Scritto da Giuseppe Capano il 18 settembre 2016 – 22:17 -

Farro chicchi luce artificiale 318La prossima ricetta che presenterò qui sul blog sarà a base di farro, indubbiamente uno dei migliori cereali in chicchi che si possono degustare.
Non nascondo di avere una predilezione particolare per questo cereale nella sua versione in chicchi che ritengo insuperabile in quanto consente di realizzare un numero elevato di preparazioni tutte con ottimi risultati finali.

Per dire la sua riduzione in farina mi interessa molto meno, la versione integrale è onestamente molto simile a un integrale di grano classico di qualità, quella raffinata ha poco senso d’uso perdendo gran parte delle caratteristiche di partenza del farro concentrate soprattutto nella sua parte esterna.
Come avevo scritto in un precedente post per me il farro è stata la prima scoperta rispetto ai cereali in chicchi che nella scuola alberghiera che ho frequentato e nei primi ristoranti in cui ho lavorato non esistevano per nulla.
Il primo approccio quindi con questi preziosi chicchi di cereali è avvenuto con il farro di fatto un ottima alternativa al classico e usuale grano, parliamo di più di 30 anni fa quando il farro era ancora un oggetto misterioso per gran parte delle persone anche in campo professionale come raccontavo prima.

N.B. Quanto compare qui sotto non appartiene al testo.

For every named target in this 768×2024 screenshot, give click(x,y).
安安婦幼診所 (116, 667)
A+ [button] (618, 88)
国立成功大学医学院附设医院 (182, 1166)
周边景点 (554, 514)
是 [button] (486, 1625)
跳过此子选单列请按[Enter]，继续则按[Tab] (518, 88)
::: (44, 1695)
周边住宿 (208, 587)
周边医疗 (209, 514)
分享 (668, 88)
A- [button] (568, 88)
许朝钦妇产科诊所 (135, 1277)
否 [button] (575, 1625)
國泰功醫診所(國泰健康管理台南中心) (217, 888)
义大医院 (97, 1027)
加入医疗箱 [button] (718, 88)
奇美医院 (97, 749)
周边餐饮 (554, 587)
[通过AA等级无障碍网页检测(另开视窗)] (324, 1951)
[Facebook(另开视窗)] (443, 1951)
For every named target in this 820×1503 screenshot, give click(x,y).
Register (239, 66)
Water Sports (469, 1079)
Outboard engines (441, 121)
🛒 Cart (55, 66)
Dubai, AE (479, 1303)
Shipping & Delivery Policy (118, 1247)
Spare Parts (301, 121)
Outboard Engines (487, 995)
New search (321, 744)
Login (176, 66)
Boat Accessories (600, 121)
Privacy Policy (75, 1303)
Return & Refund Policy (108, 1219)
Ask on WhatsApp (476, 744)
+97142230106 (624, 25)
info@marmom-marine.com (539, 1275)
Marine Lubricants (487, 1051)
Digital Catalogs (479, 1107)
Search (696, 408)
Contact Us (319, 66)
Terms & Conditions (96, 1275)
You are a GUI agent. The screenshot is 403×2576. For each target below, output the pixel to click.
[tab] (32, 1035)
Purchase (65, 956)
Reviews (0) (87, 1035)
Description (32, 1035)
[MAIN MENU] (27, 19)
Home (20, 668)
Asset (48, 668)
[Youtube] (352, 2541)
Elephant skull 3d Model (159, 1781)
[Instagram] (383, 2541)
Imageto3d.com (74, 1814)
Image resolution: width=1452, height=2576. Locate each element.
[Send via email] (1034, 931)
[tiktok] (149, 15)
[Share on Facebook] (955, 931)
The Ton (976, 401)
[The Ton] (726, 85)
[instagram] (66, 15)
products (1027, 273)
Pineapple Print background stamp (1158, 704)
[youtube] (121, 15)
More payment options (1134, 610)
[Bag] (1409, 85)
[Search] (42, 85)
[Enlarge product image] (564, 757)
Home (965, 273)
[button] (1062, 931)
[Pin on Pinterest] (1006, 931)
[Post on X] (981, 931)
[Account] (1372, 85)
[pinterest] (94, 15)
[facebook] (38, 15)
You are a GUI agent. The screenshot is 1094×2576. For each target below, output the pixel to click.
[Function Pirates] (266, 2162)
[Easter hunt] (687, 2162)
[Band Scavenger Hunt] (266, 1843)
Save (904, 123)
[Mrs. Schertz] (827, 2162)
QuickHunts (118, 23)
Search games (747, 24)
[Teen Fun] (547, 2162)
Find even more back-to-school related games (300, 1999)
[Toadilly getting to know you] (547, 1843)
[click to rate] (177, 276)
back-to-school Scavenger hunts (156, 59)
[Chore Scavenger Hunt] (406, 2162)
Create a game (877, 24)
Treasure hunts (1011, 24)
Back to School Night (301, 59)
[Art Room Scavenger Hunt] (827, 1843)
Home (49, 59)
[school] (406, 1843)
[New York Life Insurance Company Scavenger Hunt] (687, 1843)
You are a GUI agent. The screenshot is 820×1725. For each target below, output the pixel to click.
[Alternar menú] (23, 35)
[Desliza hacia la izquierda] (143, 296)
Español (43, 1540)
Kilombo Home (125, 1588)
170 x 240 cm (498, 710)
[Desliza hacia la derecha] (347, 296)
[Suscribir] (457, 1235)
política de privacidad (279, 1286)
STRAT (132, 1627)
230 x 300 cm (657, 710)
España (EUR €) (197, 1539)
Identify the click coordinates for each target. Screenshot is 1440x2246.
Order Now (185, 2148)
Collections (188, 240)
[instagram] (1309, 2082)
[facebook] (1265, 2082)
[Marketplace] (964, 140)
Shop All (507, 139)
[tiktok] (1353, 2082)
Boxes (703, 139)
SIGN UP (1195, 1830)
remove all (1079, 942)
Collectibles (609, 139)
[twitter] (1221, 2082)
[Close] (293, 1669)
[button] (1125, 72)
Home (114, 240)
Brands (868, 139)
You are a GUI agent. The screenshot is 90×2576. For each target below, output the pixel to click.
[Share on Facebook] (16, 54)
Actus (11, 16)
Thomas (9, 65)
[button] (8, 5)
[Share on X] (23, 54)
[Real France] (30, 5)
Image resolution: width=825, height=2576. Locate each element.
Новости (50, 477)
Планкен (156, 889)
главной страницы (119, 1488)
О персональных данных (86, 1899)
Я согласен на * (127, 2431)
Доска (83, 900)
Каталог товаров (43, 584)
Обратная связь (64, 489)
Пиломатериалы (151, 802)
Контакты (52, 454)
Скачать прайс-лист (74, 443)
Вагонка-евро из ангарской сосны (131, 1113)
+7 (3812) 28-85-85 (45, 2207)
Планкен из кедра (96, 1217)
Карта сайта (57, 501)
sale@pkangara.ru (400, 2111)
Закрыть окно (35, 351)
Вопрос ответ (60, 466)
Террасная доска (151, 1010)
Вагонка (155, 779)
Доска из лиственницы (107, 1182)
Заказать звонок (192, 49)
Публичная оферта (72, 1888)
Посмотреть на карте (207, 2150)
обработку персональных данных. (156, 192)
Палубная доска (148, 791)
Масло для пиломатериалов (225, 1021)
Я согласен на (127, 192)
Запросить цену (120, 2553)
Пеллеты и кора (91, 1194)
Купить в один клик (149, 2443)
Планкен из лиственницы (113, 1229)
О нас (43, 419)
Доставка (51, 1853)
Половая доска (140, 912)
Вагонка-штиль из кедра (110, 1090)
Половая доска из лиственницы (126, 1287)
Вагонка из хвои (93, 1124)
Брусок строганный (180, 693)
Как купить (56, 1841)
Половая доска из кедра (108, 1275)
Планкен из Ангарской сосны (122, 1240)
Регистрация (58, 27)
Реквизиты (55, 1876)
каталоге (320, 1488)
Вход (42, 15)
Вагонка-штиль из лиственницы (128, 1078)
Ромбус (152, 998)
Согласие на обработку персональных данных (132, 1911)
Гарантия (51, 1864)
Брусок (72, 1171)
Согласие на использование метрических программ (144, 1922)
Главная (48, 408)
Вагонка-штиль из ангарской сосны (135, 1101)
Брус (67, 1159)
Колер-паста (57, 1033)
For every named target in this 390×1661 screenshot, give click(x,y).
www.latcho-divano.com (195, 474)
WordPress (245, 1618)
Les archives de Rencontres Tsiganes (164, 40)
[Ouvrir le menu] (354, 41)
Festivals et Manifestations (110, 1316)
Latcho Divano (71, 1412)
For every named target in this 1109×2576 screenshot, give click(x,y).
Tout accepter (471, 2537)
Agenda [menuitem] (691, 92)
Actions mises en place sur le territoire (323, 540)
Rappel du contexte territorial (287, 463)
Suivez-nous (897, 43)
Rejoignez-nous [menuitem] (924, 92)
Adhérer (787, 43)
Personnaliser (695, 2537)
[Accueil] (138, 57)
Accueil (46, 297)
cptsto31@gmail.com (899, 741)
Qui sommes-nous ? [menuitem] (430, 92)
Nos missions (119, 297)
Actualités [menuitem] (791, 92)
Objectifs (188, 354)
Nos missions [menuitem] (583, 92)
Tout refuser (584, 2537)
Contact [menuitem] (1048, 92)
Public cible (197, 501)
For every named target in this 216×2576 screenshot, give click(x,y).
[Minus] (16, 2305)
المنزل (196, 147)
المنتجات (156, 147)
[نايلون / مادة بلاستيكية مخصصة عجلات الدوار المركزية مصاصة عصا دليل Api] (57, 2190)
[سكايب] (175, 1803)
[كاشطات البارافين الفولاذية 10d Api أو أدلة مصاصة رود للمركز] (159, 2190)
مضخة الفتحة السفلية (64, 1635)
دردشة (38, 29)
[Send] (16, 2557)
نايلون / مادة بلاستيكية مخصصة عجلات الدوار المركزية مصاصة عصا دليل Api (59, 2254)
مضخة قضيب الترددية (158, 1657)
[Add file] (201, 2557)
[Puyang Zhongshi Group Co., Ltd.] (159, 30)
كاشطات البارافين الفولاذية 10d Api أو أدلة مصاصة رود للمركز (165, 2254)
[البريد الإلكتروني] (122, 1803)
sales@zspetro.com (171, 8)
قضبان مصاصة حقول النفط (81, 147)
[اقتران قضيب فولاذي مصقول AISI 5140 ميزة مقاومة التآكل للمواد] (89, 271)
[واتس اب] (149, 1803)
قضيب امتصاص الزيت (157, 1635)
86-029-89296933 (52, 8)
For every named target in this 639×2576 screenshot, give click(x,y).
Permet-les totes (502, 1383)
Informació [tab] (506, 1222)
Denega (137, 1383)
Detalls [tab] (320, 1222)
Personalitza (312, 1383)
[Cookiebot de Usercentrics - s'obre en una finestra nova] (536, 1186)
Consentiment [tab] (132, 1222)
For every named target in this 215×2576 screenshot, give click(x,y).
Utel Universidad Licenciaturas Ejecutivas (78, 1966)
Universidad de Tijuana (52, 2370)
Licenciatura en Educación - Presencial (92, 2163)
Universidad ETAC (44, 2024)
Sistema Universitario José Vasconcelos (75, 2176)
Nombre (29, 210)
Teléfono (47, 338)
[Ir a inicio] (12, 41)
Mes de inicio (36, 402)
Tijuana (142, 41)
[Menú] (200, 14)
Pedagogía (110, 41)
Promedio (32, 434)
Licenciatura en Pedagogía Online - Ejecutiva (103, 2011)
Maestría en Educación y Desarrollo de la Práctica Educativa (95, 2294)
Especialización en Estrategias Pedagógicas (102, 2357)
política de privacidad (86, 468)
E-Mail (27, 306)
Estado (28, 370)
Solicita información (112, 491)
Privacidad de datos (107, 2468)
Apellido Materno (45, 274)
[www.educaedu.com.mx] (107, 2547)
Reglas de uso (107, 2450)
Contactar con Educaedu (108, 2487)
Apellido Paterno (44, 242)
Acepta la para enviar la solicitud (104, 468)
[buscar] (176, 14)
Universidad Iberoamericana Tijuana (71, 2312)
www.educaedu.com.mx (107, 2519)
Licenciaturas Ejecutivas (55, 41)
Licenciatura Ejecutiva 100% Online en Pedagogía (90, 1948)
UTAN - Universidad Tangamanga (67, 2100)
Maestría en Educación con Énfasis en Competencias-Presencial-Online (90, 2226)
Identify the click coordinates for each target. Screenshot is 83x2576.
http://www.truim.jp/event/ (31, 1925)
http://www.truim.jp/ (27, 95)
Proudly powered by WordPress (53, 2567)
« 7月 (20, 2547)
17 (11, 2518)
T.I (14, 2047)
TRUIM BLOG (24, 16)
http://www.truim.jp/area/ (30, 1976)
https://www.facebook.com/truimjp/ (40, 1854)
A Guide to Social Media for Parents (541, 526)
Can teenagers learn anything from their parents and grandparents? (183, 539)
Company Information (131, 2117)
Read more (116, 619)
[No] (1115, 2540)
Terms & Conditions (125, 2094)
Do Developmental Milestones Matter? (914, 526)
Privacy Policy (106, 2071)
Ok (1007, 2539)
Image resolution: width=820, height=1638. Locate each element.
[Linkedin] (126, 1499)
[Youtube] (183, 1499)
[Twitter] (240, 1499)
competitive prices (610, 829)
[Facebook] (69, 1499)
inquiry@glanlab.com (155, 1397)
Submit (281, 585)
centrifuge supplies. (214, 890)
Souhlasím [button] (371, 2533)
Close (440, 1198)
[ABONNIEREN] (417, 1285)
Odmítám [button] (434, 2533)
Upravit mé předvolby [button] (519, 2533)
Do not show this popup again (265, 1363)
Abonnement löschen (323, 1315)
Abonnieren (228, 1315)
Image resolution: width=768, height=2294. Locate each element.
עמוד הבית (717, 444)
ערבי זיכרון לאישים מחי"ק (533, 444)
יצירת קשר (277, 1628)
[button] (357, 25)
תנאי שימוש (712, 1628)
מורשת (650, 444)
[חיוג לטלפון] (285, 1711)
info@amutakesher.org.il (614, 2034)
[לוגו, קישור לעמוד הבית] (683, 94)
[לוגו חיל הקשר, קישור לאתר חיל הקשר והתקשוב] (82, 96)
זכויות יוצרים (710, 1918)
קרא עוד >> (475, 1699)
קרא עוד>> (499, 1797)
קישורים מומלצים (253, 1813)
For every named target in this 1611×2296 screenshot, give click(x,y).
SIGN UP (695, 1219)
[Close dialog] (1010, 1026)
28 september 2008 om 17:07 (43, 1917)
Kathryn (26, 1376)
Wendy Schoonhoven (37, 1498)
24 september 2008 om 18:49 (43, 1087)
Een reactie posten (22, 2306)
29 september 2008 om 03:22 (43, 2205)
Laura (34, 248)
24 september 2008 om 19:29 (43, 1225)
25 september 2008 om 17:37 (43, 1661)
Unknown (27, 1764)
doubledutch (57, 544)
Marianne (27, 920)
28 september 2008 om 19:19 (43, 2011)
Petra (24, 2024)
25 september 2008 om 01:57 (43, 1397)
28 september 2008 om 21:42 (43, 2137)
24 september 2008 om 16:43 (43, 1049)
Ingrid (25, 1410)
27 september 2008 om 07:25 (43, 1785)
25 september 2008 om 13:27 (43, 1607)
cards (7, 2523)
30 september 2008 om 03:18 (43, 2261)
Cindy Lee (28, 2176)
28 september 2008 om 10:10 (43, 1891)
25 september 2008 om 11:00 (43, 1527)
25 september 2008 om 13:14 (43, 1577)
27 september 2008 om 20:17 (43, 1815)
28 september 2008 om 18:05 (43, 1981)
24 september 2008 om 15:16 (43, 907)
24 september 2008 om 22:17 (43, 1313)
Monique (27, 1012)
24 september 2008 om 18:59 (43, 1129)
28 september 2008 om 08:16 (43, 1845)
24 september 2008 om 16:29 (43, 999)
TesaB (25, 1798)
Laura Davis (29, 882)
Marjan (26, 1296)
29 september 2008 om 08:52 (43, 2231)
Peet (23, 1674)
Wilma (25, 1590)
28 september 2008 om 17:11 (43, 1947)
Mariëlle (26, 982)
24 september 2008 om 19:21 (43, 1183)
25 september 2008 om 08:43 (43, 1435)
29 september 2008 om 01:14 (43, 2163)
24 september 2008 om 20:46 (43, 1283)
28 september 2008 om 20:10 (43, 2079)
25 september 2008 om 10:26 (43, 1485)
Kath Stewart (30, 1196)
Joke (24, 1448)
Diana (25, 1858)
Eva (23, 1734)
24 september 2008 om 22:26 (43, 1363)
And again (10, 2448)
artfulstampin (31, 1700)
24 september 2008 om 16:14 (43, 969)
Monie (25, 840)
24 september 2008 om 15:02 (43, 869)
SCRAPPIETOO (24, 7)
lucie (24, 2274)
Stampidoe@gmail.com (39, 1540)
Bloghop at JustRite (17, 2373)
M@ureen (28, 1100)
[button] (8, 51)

Con la sola eccezione della Toscana e di qualche altra regione del centro, infatti, del farro non si sentiva parlare minimamente e la sua diffusione è avvenuta di pari passo con la sua evoluzione produttiva e il riconoscimento implicito delle innumerevoli qualità.
Volevo approfittare di questa riflessione sul farro per spiegare la sua cottura a assorbimento che si estende a tutti i cereali in chicchi con alcune lievi differenze.
Avviene con i chicchi eventualmente sciacquati se si ha il sospetto di eventuali impurità che vengono messi in una casseruola o pentola insieme a 3 volte circa il volume in acqua.
Per far capire meglio se devo preparare 200 g di farro userò circa 600 ml di acqua che posso sostituire vantaggiosamente con del brodo vegetale non troppo salato in modo da ottenere chicchi ancora più gustosi.
A fuoco medio basso si porta poi a ebollizione il liquido, si abbassa la fiamma, si copre parzialmente la casseruola e si cuoce per circa 30 minuti fino a che i chicchi non hanno assorbito il tutto.
Fate solo attenzione negli ultimi 5 minuti perché il rischio è che il cereale si attacchi sul fondo, basterà mescolarlo con costanza valutando il momento esatto per spegnere il fornello.
Niente sale in cottura, mentre erbe aromatiche quelle che volete, la migliore risulta essere l’alloro in particolare fresco che dona una profumata nota aromatica.